Monday, April 22, 2013

Dare to Care? How Firms can (be made to) Help after a Disaster



It has been a week of tragedies. We have been shocked by the violence in Boston, with explosive devices made to maim and kill, and placed among marathon spectators. And much further from most news crews, nature struck coldly and fiercely: The earthquake in Sichuan this Saturday is known to have killed at least 186 people, and is estimated to have injured 11,000. Apart from the damage itself, it must have rattled nerves, because Sichuan also had an earthquake in 2008 that killed 70,000 people. Many deaths were from building collapses as a result of shoddy construction--some of those were primary schools.
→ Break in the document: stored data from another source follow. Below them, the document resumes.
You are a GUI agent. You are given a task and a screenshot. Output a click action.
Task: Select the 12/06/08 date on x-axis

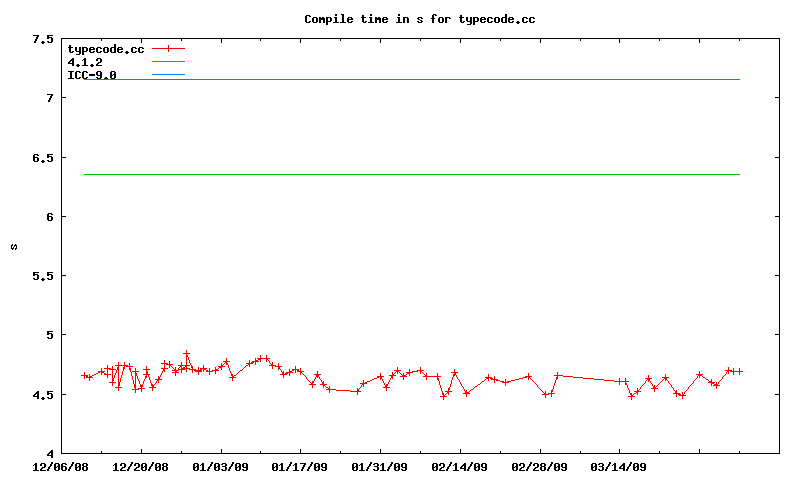61,466
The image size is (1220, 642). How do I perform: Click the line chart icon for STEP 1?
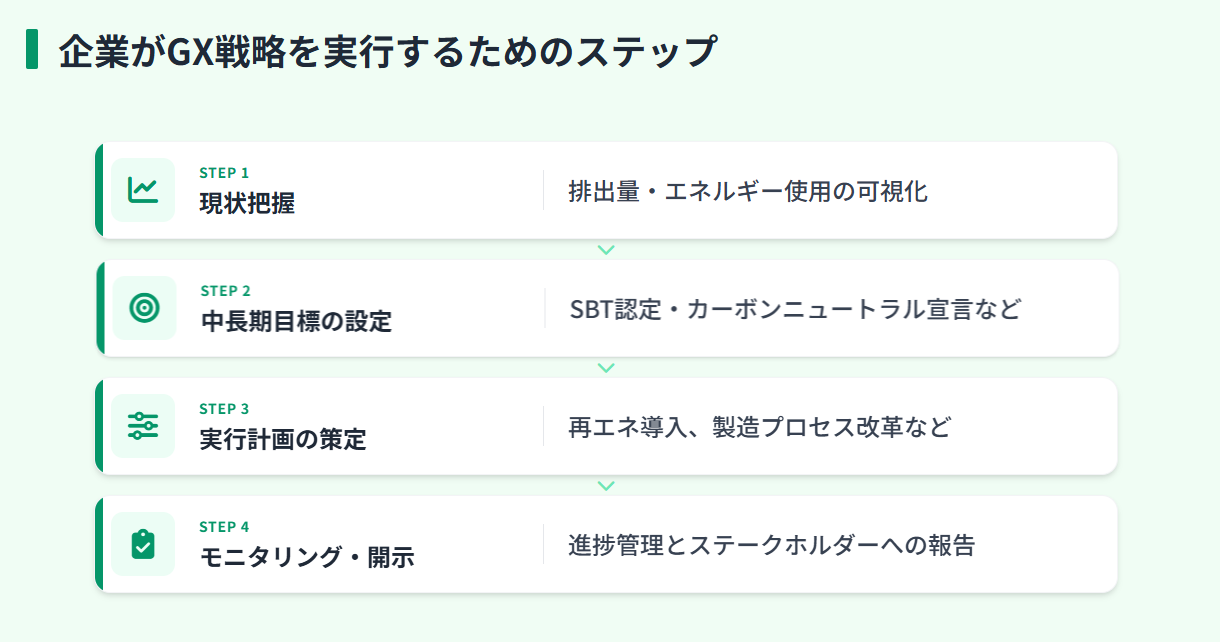coord(143,189)
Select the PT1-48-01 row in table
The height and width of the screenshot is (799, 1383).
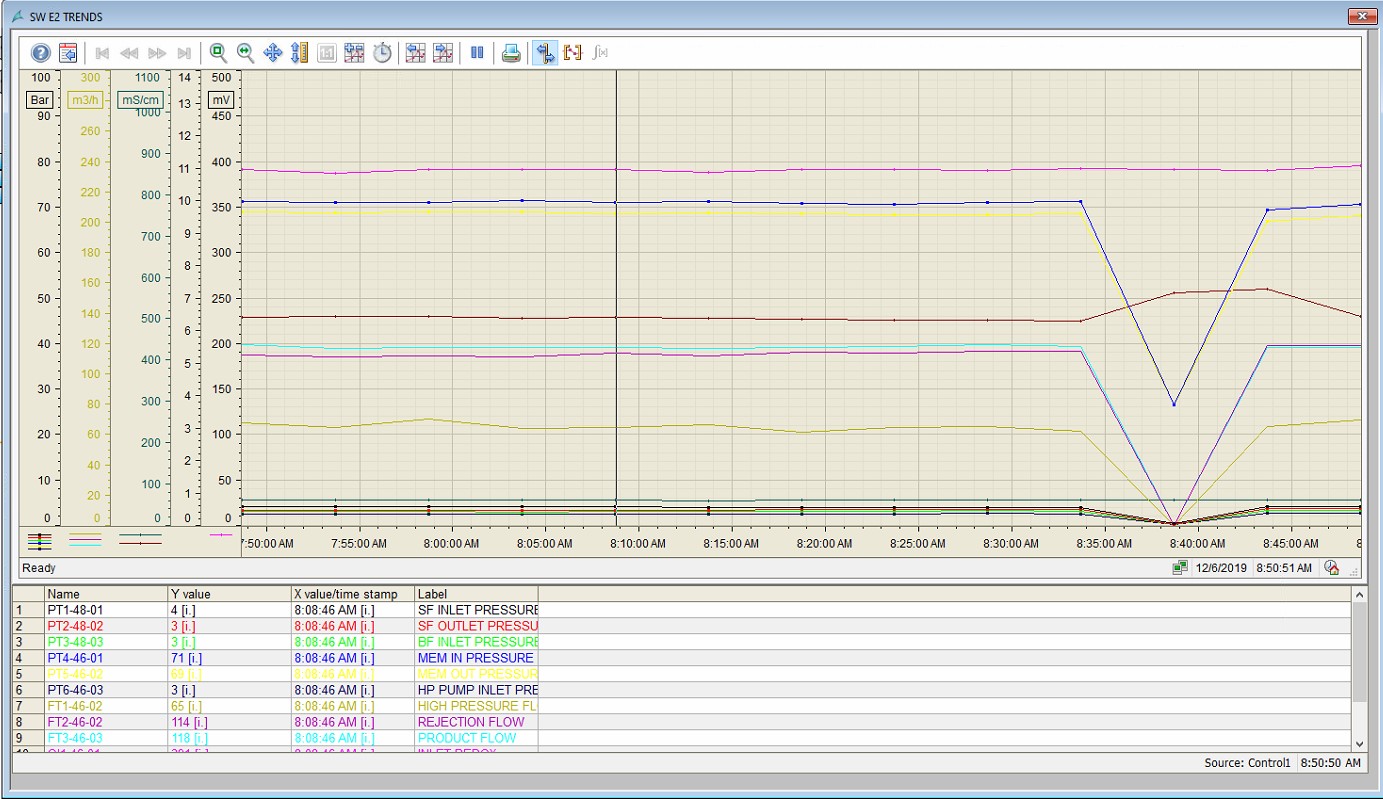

How do communities react to disasters on a scale such as these earthquakes? We have seen the images of neighbors helping each other after disasters, often helped by highly trained (but few) disaster response crews flying in from abroad. But large-scale disasters usually overwhelm local resources, leaving the communities unable to recover on their own. Nor can they easily get help: the 2008 Sichuan earthquake, as well as the recent one, cut road links needed for help. Even Japan, with its modern infrastructure, was overwhelmed in the 2011 Tohoku earthquake and tsunami. A huge pool of volunteers was available in nearby Tokyo, but was unable to move to the disaster zone because of the need to keep roads clear for essential traffic.

What do people do when they watch such disasters unfold but are unable to help? Jianjun Zhang and Rose Luo studied the aftermath of the 2008 Sichuan earthquake in a paper forthcoming in Organization Science. Their focus was on how multinational corporations donated money to help earthquake victims, but the explanation for this philanthropy turned out to involve people, and the Internet.

As an authoritarian state, China has a tradition of state control and assistance, including in disasters, and low expectations that individuals or firms will help. But the market reforms have left China with a progressive increase in the strength of private corporations and some weakening of the state. When the earthquake overwhelmed the state, some multinational corporations started funding the relief efforts. But most did not, not right away.

What happened next was a mass movement of individuals. On the Internet, lists of donating companies appeared – and so did lists of prominent companies that did not donate. Internet forums were filled with commentary, critique, and praise. And just as the communist party has on a number of occasions been surprised by the speed and strength of Internet activism in China, so were the multinational firms. Responding to the volume of internet articles on donations, and stung by seeing their company appear on lists of stingy corporations, managers donated – and donated again if the first donation was seen as too small for the company. It started and ended quickly: the main donation period was over in a month. But in that brief month, firms made decisions that helped victims of the disaster (or not); those decisions established their reputation as supporters of the community in which they did business (or not).  

It is an interesting effect of the Internet that corporations can now learn about community reactions to their actions, or non-actions, very rapidly. When a disaster strikes, the speed of Internet activism is what it takes to match the speed of help to the quick response that the situation calls for.